UN and other aid agencies were able to stave off outright famine after the Taliban takeover of Afghanistan last year, rolling out a massive emergency aid program that fed millions.

But they are struggling to keep pace with relentlessly worsening conditions. Poverty is spiraling and making more Afghans in need of aid, global food prices are mounting from the war in Ukraine and promises of international funding so far are not coming through, according to an assessment report issued this month.

As a result, the vulnerable are falling victim, including children but also mothers struggling to feed themselves along with their families.

Nazia said she had lost four children to malnutrition—two daughters and two sons under 2 years old. “All four died due to financial problems and poverty,” the 30-year-old Nazia said. When her children fell ill, she did not have the money to treat them.

Nazia spoke to The Associated Press at Charakar Hospital in the northern province of Parwan, where she and her 7-month-old daughter were both being treated for malnutrition. Her husband is a day laborer but is also a drug addict and rarely brings in an income, she said. Like many Afghans, she uses only one name.

UNICEF, the UN children’s agency, said 1.1 million children this year are expected to suffer from severe acute malnutrition, also known as severe wasting, nearly double the number in 2018 and up from just under 1 million last year.

Severe wasting is the most lethal type of malnutrition, in which food is so lacking that a child’s immune system is compromised, according to UNICEF. They become vulnerable to multiple bouts of disease and eventually they become so weak they cannot absorb nutrients.

The numbers of children under 5 being admitted into health facilities with severe acute malnutrition have steadily mounted, from 16,000 in March 2020 to 18,000 in March 2021, then leaping to 28,000 in March 2022, the UNICEF representative in Afghanistan, Mohamed Ag Ayoya, wrote in a tweet last week.

Hit by one of its worst droughts in decades and torn by years of war, Afghanistan was already facing a hunger emergency; but the Taliban takeover in August threw the country into crisis. Many development agencies pulled out and international sanctions cut off billions in finances for the government, collapsing the economy.
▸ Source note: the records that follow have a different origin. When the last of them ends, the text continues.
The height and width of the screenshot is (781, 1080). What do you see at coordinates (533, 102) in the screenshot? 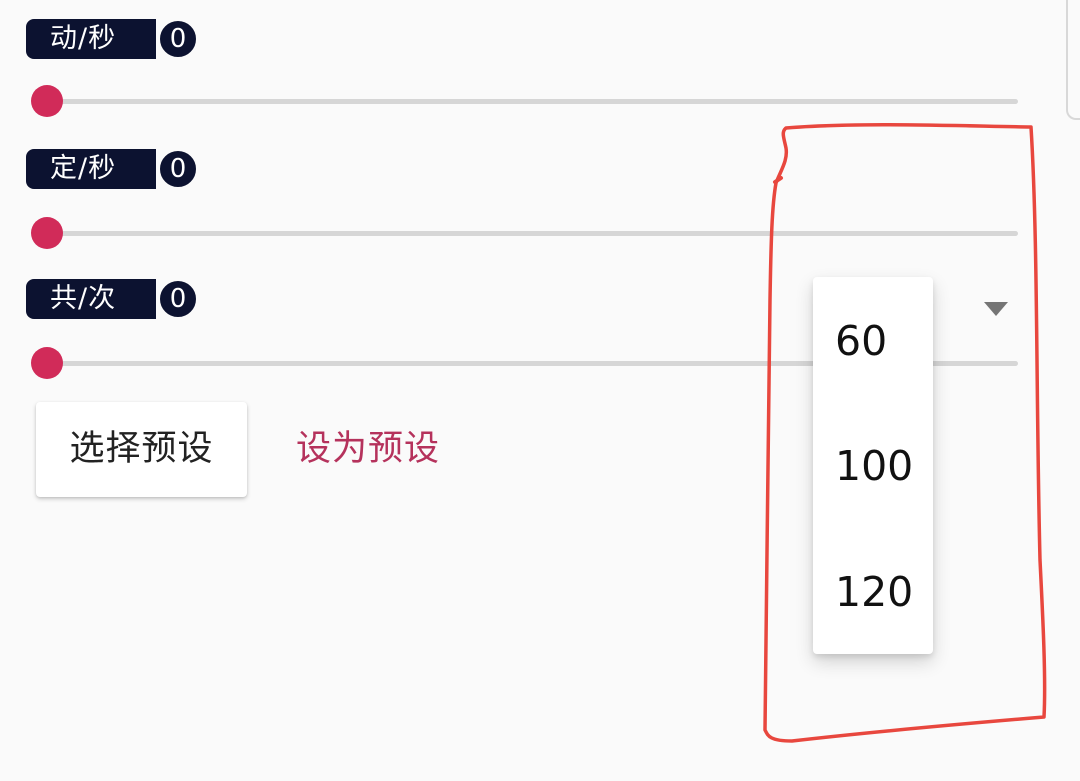
I see `slider-1-track` at bounding box center [533, 102].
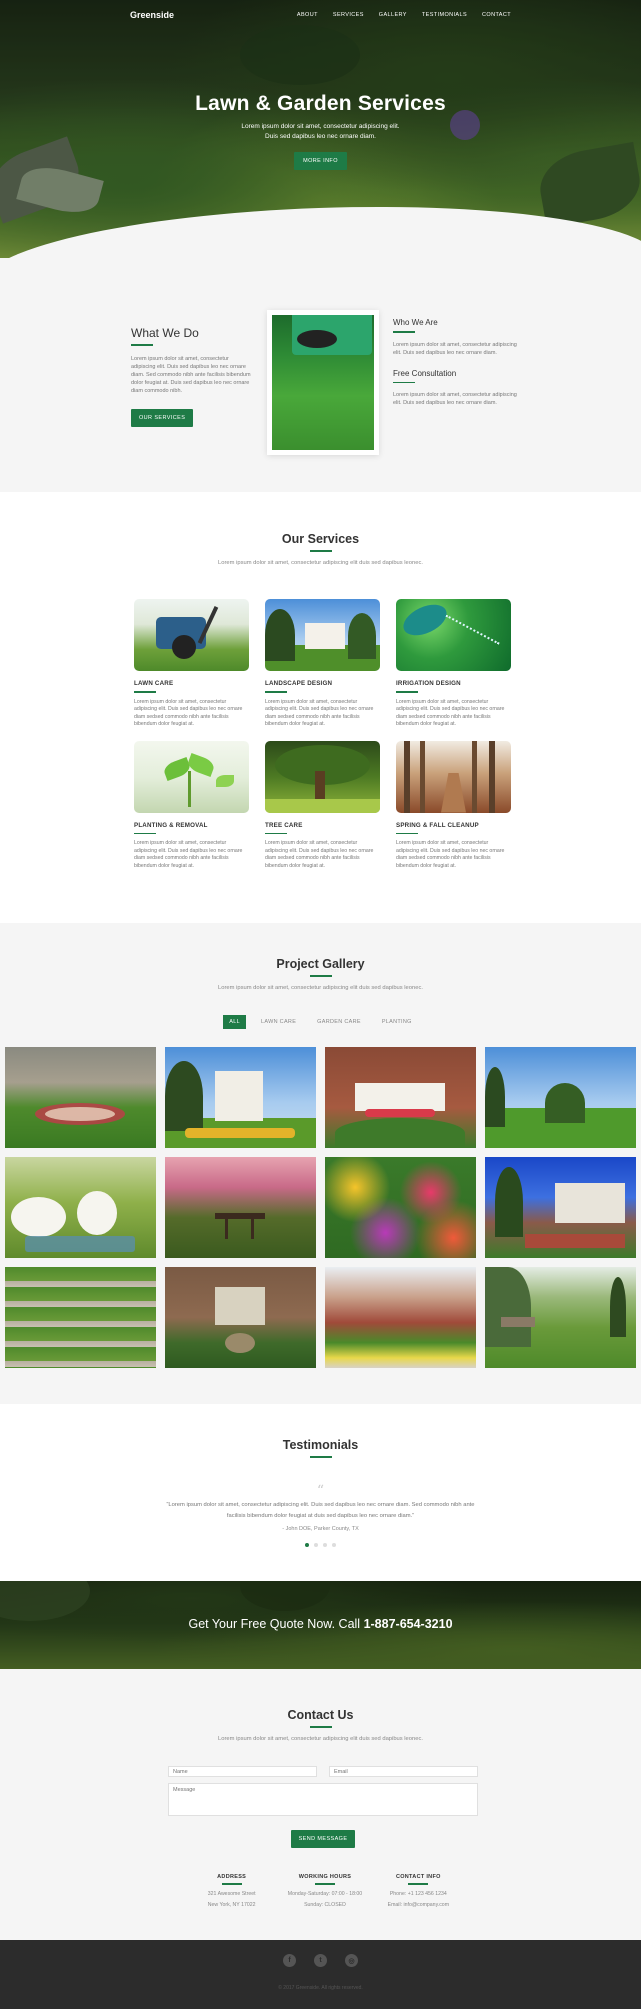  What do you see at coordinates (320, 1529) in the screenshot?
I see `testimonial-author: - John DOE, Parker County, TX` at bounding box center [320, 1529].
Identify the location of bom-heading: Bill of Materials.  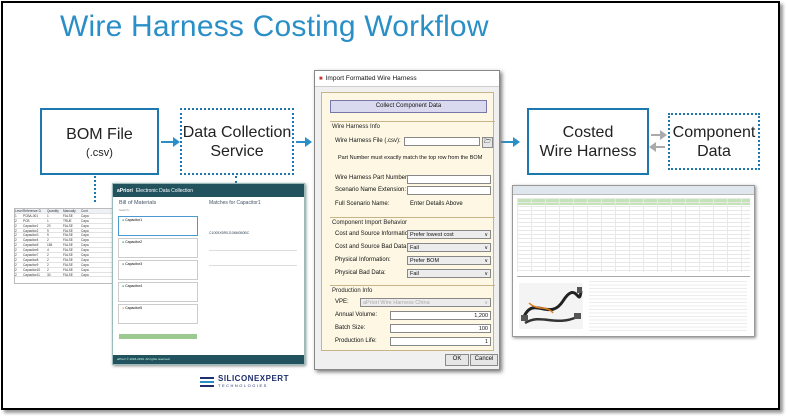
(138, 203).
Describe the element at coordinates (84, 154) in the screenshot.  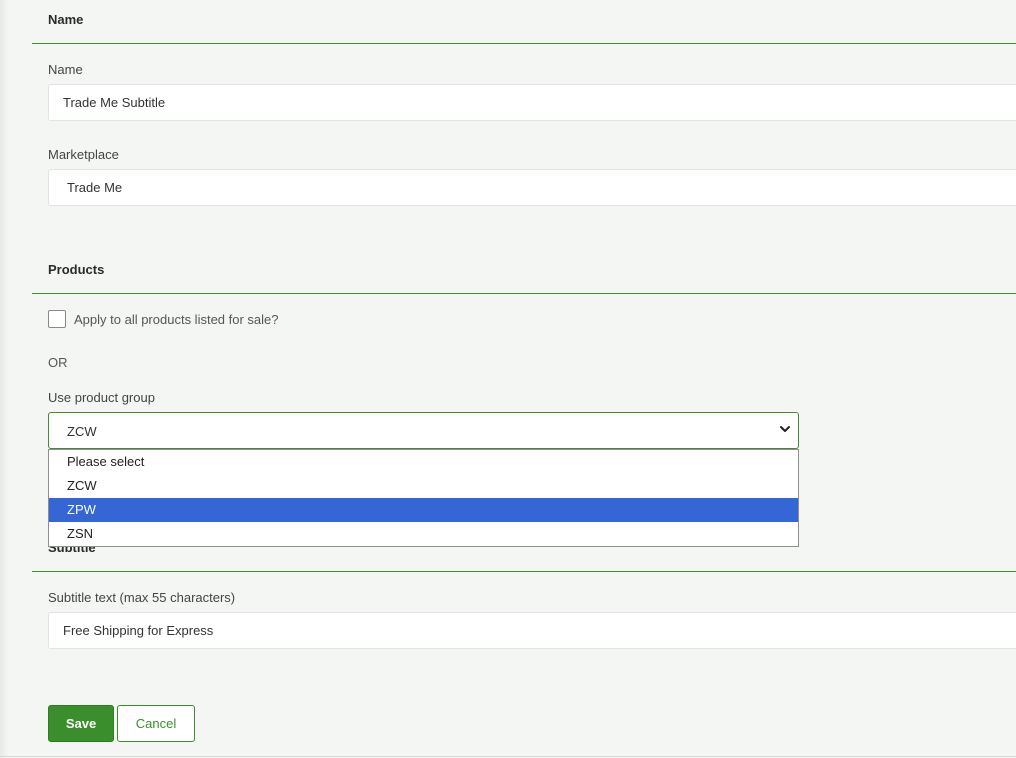
I see `marketplace-label: Marketplace` at that location.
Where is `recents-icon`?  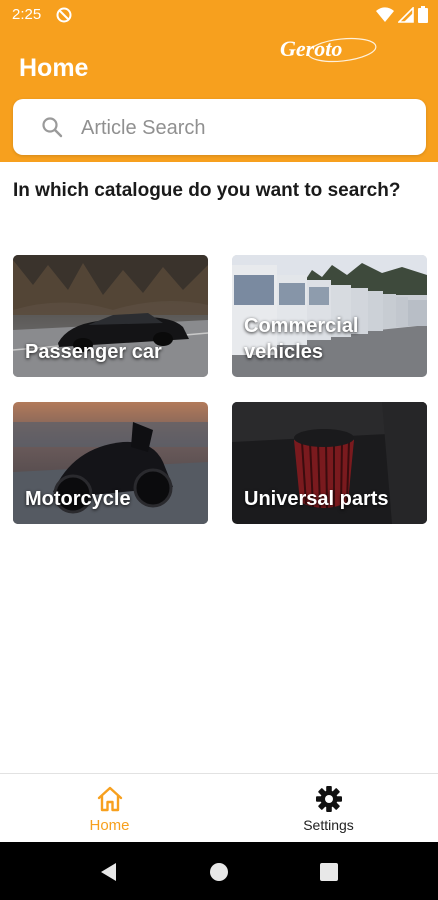 recents-icon is located at coordinates (329, 872).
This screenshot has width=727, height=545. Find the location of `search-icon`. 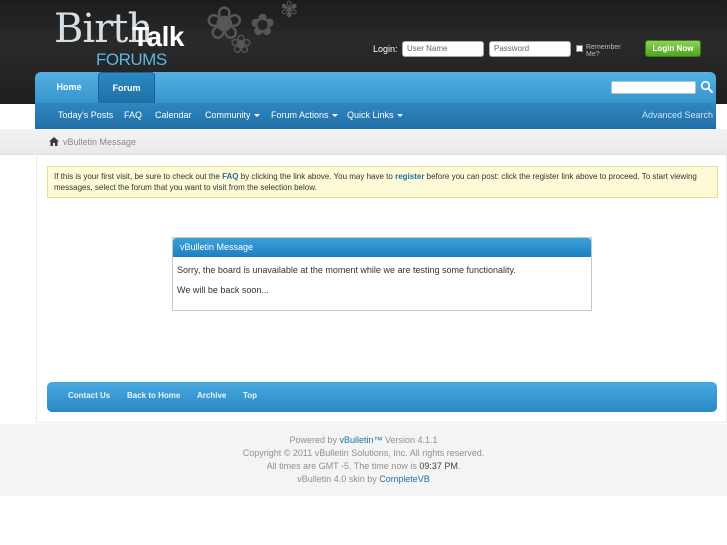

search-icon is located at coordinates (707, 87).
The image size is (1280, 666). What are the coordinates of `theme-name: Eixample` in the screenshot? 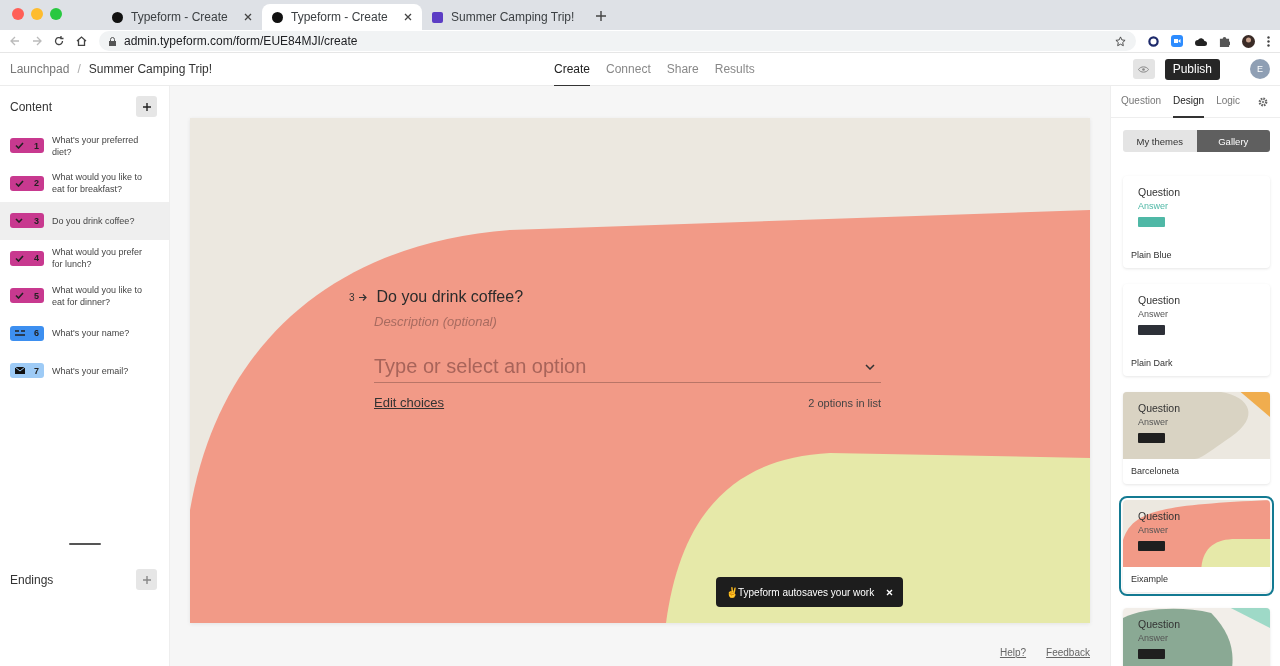 It's located at (1150, 580).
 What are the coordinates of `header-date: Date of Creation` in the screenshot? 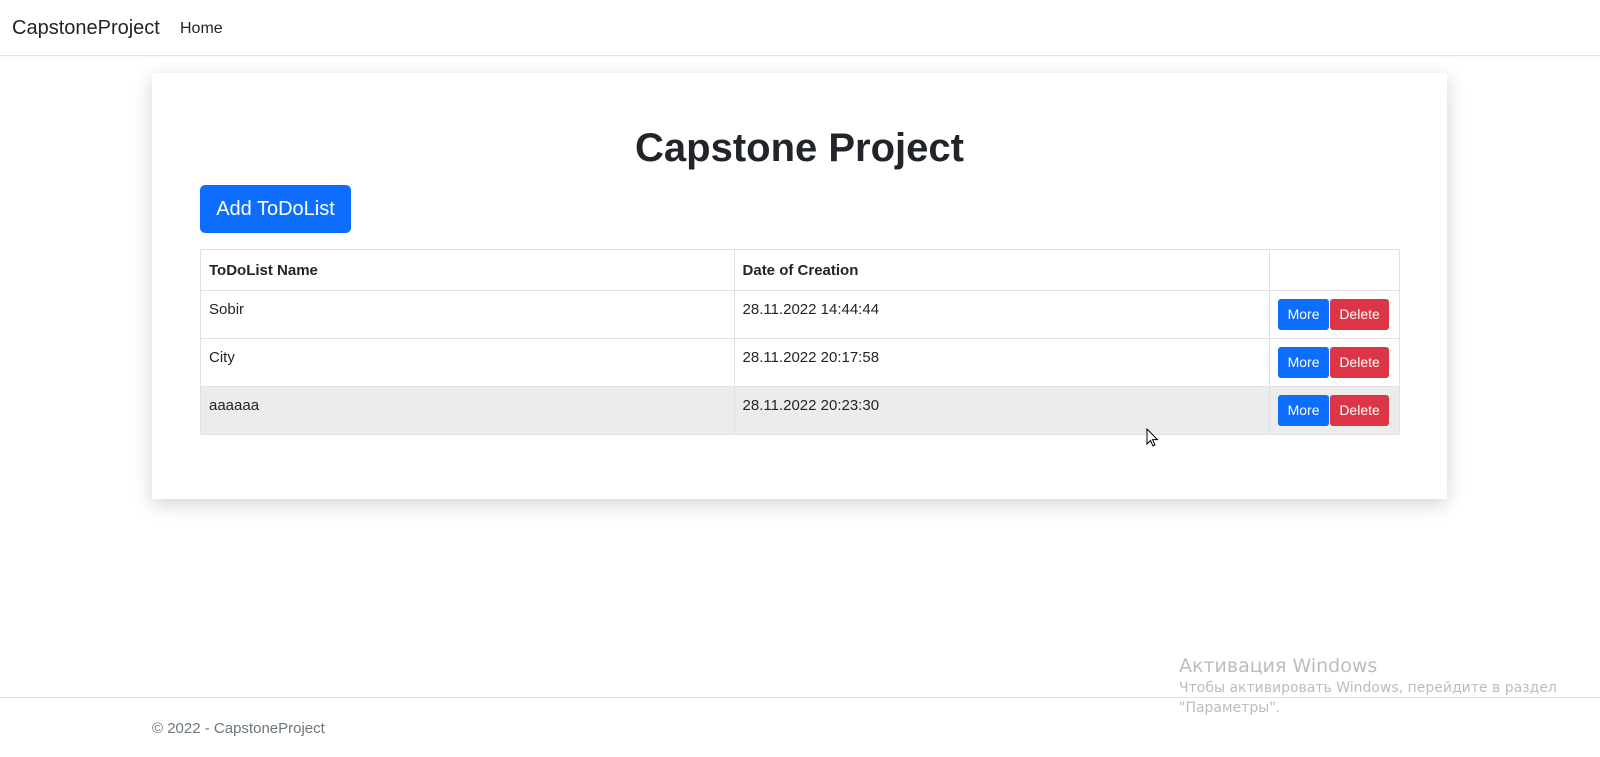 It's located at (1002, 270).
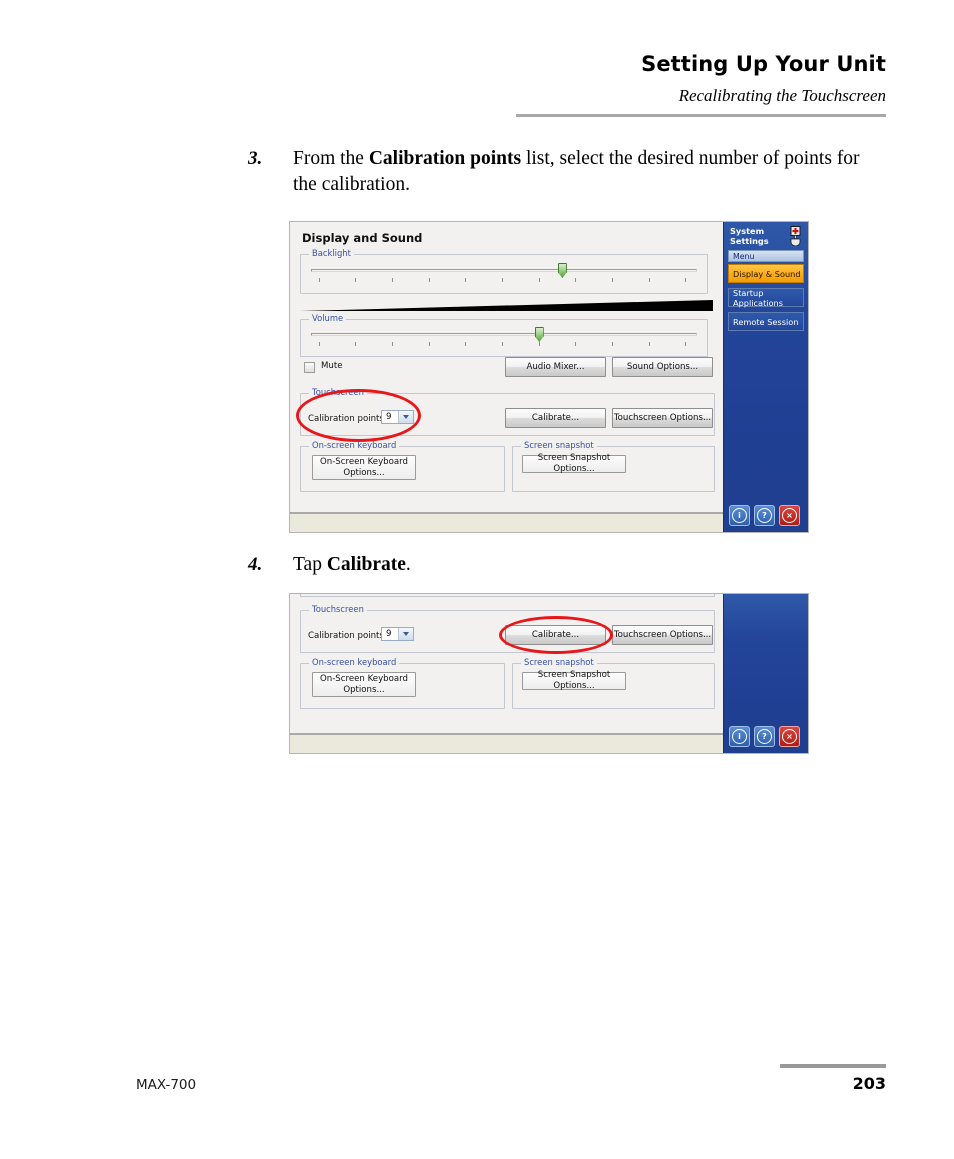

Millions were plunged into poverty, struggling to afford food for their families. By the end of last year, half the population of around 38 million lived under the poverty line, according to UN figures. As the economy continues to crumble and prices mount, that could rise this year to as high as 97 percent of the population by mid-2022, according to the UN Development Program.

Because of poverty, “mothers do not have proper nutrition during pregnancy, and are not able to eat properly after birth,” said Mohammad Sharif, a doctor at Charakar hospital.

At the Mirwais Hospital in southern Kandahar province, 1,100 children with malnutrition have been admitted in the past six months, 30 of whom died, said Dr. Mohammad Sediq, head of the children’s ward.

The number of people facing acute food insecurity fell slightly from 22.8 million late last year to 19.7 million currently, according to a May report by IPC, a partnership among UN and other agencies that assesses food security. From June to November this year, that number is expected to fall a little further, to 18.9 million, IPC said.

But those small reductions “are far from indicating a positive trend,” it warned.

The decrease was low compared to the scale of the aid, it said. Moreover, deteriorating conditions threaten to overwhelm the effort. It pointed to the continued crumbling of the economy, higher food and fuel prices and supply disruptions caused by the Ukraine war, and “unprecedented inflation” in Afghanistan.

Drought has been the main driver of food insecurity, compounded by growing poverty, lack of access to clean water and to medical care, need for greater vaccination for diseases like measles that hit malnourished children.